● **Source**:
↓
Advanced Vectors - Part 4

Geometry Level 3

In $\triangle ABC$ , the opposite sides of $\angle A$ , $\angle B$ , and $\angle C$ have lengths $a$ , $b$ , and $c$ respectively.

$G$ is the centroid of $\triangle ABC$ such that $a\overrightarrow{GA}+b\overrightarrow{GB}+c\overrightarrow{GC}=\mathbf 0$ .

What is the value of $\angle A$ (in degrees)?

The answer is 60.

1 solution

David Vreken
Aug 5, 2019

Place $\triangle ABC$ on a coordinate system so that $A(0, 0)$ , $B(c, 0)$ , and $C(t, u)$ .
↑
[Data listing]
↓
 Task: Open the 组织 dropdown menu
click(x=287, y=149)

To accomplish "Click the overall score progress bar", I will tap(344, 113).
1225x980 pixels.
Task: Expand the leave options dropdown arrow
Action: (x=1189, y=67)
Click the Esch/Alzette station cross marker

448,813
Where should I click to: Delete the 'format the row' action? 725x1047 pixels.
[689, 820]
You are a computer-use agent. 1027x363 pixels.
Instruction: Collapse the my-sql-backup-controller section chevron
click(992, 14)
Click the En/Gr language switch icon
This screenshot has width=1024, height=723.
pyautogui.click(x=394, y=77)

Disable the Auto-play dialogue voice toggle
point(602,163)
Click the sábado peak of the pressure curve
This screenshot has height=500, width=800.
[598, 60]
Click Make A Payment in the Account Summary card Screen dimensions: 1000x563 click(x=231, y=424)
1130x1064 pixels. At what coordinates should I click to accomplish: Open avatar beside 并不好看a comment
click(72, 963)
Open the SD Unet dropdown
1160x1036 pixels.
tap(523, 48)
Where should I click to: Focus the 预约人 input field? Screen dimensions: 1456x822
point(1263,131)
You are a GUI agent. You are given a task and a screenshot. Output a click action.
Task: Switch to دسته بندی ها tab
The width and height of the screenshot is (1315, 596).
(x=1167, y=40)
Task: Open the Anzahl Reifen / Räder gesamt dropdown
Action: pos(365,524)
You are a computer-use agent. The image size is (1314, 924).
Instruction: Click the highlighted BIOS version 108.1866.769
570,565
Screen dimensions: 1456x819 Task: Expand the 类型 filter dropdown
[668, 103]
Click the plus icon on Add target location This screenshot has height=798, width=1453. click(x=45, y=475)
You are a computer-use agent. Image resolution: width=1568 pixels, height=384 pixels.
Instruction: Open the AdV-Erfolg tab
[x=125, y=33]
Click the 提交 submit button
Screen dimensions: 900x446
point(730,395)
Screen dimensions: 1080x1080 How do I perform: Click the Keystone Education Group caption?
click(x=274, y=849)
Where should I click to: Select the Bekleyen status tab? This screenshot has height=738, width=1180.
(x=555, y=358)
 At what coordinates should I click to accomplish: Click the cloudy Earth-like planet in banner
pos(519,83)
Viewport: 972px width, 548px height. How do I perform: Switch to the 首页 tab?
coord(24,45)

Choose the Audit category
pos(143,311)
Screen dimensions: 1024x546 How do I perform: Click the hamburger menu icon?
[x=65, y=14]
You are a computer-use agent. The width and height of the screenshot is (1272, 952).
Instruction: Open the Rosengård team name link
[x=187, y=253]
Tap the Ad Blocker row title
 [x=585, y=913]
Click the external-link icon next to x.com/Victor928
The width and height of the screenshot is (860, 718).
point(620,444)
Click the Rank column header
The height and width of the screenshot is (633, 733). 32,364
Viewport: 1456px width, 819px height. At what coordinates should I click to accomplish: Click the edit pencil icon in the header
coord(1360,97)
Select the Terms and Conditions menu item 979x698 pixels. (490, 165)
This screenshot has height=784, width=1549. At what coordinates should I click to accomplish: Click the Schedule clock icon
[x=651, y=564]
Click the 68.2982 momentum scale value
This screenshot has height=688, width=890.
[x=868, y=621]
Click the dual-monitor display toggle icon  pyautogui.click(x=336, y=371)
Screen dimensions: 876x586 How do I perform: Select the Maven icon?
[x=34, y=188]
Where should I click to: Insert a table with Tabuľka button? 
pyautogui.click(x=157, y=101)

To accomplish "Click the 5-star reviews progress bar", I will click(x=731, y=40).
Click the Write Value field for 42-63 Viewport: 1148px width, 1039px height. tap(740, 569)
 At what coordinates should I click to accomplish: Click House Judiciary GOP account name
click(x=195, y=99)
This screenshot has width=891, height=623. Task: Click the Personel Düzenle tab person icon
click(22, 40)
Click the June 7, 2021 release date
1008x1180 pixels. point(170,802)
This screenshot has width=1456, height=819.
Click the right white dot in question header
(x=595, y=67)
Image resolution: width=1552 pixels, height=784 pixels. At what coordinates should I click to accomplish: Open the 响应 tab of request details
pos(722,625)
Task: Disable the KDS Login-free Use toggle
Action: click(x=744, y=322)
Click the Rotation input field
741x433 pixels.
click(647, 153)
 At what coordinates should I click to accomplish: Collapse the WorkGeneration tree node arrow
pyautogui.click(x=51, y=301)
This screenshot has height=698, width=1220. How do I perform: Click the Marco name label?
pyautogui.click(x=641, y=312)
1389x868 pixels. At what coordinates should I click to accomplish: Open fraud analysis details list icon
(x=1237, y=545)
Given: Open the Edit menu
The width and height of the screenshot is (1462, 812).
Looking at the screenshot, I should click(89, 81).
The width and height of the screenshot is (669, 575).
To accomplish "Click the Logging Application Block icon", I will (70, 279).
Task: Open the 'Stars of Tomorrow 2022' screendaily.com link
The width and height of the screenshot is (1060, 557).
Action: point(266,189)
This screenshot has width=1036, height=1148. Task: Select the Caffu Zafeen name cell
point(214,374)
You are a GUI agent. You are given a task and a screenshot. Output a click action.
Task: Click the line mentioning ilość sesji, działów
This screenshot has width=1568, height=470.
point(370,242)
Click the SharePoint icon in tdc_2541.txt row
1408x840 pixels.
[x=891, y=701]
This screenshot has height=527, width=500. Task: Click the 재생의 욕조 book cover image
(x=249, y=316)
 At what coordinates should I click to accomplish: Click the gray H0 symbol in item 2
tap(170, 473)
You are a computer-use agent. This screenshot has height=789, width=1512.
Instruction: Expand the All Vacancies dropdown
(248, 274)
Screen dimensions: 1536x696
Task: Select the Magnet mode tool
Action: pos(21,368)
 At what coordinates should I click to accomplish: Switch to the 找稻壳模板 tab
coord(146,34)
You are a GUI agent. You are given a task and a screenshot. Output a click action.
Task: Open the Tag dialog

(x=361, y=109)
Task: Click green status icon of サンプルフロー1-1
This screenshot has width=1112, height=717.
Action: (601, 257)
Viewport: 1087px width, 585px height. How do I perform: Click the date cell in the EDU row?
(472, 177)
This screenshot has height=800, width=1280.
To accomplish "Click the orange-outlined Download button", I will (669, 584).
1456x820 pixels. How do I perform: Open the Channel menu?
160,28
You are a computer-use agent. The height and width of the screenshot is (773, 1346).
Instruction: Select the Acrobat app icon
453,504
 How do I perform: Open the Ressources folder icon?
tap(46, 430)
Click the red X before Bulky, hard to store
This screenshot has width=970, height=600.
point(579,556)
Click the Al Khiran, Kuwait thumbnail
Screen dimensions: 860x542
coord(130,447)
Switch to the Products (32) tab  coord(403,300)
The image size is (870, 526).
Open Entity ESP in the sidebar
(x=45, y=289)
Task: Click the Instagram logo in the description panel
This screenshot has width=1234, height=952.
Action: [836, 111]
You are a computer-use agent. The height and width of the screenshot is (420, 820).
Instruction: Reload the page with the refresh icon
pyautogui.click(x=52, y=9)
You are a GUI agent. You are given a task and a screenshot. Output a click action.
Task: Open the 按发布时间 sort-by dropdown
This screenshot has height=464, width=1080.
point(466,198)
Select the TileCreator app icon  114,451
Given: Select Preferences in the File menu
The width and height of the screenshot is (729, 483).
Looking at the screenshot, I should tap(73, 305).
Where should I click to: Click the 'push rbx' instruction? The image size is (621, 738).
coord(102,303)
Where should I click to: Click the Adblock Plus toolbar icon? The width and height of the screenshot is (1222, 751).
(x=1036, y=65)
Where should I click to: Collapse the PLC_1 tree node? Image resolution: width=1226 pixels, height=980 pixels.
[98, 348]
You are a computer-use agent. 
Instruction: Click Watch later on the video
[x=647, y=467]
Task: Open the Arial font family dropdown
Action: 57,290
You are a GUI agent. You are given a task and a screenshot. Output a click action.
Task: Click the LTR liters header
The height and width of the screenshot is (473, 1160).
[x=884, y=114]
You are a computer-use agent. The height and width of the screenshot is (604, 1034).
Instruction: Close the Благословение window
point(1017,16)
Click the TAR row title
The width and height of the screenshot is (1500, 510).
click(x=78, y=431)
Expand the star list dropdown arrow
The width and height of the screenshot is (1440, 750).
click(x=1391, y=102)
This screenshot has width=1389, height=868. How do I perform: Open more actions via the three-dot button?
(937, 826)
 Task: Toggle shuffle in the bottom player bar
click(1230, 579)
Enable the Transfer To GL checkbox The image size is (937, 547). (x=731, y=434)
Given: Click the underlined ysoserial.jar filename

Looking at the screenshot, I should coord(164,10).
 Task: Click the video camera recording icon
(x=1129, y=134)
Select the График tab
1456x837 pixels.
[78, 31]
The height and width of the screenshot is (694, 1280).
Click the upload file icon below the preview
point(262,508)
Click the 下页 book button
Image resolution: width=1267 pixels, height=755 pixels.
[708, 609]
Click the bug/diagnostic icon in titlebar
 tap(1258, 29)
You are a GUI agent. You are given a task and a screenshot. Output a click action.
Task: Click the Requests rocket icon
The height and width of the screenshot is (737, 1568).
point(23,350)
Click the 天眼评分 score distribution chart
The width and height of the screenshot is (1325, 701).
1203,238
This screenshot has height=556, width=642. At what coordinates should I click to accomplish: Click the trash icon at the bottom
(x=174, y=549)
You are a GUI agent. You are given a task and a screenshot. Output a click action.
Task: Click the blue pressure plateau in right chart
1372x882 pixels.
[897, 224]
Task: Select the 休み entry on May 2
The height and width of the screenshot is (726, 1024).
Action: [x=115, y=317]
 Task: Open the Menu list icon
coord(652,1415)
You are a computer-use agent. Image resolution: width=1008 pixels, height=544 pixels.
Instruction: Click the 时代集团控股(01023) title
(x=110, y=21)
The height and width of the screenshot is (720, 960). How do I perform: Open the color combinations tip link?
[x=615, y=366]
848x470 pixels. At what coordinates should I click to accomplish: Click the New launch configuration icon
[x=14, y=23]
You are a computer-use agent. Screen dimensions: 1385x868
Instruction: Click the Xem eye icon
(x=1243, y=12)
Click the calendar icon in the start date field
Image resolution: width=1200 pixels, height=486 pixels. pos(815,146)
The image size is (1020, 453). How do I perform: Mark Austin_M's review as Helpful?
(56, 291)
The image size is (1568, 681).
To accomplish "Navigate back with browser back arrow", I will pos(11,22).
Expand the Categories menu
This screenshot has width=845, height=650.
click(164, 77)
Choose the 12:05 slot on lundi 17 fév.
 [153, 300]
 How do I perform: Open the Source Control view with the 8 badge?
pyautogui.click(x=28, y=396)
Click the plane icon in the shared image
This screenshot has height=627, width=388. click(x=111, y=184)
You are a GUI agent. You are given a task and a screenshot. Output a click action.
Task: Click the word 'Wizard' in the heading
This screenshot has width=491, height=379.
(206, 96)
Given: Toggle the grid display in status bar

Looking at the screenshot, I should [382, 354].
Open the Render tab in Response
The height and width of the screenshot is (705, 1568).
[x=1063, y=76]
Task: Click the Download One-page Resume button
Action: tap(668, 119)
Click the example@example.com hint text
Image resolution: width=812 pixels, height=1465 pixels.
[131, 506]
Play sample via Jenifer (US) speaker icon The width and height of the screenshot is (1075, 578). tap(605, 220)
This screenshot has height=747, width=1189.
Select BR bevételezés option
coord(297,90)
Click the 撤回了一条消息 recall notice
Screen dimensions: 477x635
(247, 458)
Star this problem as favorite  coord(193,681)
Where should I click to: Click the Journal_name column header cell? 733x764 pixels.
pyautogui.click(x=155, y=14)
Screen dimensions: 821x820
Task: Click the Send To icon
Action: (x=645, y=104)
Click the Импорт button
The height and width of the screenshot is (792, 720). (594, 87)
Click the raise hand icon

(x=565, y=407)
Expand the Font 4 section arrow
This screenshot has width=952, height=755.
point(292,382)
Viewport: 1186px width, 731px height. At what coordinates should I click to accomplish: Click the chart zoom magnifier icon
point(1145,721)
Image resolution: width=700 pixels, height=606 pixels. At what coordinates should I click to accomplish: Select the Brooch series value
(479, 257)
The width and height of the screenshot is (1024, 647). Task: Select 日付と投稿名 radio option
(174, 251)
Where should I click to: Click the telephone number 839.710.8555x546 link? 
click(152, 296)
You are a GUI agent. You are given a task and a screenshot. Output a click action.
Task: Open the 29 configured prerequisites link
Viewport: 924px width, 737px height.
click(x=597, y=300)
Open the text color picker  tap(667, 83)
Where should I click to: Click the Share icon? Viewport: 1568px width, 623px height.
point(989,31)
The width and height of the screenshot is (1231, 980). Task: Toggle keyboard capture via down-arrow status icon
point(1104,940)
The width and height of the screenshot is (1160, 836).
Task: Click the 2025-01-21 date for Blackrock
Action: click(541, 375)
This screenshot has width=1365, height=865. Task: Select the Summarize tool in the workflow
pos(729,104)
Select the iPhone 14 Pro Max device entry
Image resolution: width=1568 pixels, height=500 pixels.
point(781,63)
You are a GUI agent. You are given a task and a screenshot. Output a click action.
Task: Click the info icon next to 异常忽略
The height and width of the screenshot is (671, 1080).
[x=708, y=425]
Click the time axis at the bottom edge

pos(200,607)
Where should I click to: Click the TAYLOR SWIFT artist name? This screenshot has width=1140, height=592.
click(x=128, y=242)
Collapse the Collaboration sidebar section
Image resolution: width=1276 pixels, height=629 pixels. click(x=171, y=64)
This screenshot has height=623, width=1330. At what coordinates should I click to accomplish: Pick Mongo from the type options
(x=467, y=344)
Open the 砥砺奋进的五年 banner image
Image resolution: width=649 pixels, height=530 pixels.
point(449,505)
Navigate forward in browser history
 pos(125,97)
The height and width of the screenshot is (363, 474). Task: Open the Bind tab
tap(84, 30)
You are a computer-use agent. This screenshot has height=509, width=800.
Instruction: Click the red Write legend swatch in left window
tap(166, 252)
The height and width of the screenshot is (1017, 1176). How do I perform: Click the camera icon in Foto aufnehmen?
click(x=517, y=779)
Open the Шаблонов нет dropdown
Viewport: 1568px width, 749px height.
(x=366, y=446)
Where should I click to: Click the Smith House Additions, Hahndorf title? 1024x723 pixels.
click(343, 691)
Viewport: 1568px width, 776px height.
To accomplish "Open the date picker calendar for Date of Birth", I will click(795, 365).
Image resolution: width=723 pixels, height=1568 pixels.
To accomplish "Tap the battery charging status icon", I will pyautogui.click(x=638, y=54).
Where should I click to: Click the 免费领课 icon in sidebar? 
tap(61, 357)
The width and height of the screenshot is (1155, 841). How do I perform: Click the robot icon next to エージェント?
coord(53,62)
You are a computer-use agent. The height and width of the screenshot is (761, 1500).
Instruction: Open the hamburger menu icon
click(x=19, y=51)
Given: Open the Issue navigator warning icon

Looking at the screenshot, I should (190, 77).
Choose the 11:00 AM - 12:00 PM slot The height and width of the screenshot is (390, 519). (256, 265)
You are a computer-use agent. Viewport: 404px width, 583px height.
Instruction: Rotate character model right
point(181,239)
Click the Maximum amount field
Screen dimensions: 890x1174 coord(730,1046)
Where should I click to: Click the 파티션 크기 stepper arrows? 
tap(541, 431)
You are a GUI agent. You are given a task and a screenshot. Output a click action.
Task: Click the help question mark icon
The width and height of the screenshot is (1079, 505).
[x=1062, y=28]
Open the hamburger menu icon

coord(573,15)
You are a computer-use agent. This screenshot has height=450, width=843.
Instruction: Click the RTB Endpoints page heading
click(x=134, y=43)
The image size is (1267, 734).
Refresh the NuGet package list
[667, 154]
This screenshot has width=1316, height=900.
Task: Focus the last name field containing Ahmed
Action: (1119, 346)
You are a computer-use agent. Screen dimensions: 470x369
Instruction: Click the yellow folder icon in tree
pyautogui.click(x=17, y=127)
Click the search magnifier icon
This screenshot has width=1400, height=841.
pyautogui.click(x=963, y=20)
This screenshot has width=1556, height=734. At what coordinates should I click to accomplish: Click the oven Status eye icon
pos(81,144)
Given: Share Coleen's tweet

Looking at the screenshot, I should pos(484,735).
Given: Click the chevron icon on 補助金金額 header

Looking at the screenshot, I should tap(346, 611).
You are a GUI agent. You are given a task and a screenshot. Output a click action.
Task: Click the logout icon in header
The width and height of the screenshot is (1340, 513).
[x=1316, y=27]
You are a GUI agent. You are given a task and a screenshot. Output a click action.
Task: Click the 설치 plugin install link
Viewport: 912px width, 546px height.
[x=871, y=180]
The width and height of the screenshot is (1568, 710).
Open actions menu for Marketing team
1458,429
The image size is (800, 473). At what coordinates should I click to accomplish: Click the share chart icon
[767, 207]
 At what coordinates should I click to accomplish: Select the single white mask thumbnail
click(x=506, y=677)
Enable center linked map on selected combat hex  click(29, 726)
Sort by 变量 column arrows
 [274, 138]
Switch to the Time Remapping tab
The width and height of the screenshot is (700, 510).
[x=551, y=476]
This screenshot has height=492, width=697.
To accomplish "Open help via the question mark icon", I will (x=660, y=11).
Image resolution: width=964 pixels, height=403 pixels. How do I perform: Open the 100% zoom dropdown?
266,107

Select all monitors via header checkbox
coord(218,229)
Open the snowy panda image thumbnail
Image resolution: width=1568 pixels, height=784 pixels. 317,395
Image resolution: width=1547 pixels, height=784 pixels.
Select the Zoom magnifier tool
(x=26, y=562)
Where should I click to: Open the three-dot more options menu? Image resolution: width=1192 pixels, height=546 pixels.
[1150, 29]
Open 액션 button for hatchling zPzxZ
↑
● **Actions to take**:
1. What value does the vectors problem give as the answer for angle A in degrees?
2. From the solution in the vectors problem, list each point of the triangle with the coordinates it is assigned.

● **Results in order**:
1. 60

2. A(0, 0), B(c, 0), C(t, u)